Whenever a line in the data contains "will", show that line.

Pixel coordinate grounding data
+ + +

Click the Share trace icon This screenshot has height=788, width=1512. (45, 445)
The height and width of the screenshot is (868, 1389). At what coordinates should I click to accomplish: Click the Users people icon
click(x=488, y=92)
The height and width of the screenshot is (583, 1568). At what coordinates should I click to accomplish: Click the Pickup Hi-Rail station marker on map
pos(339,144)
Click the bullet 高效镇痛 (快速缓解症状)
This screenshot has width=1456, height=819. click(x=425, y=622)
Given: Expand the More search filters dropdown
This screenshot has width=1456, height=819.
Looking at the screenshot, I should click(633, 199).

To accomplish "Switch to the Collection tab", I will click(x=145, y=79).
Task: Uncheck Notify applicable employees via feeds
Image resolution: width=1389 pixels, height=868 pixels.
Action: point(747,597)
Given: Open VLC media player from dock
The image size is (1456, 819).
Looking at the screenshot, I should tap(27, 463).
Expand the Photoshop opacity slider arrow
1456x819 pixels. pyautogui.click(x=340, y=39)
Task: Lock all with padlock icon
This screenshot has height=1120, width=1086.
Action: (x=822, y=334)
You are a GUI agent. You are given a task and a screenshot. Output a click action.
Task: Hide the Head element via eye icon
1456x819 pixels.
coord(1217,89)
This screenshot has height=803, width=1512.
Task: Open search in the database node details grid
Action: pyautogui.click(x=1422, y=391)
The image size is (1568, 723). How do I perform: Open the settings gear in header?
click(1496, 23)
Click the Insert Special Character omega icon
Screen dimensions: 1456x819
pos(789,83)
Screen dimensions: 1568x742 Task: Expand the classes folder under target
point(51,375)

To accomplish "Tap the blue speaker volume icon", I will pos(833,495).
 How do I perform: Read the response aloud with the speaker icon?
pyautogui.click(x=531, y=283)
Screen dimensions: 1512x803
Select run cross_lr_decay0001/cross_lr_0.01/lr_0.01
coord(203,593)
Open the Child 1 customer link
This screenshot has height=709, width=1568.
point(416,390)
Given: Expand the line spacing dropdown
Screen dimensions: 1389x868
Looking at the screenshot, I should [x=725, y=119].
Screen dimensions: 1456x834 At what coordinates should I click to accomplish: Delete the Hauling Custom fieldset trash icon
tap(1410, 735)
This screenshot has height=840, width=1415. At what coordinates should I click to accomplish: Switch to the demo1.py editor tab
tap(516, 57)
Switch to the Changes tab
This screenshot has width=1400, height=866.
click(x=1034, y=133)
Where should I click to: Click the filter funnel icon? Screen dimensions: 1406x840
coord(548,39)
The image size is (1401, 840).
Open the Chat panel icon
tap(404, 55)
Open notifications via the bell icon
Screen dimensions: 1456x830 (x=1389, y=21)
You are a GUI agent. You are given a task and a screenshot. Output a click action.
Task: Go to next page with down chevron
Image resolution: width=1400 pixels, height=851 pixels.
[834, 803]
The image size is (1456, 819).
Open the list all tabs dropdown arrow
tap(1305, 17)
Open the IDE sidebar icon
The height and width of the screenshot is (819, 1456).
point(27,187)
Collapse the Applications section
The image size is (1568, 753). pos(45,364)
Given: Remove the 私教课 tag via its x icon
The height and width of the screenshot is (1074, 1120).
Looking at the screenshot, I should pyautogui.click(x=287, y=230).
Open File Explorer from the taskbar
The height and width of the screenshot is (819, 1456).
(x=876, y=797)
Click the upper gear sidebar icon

+ + +

▶ **Answer to the exercise**
To accomplish "Switch to the Collection tab", I will click(x=145, y=79).
To accomplish "Tap the blue speaker volume icon", I will pos(833,495).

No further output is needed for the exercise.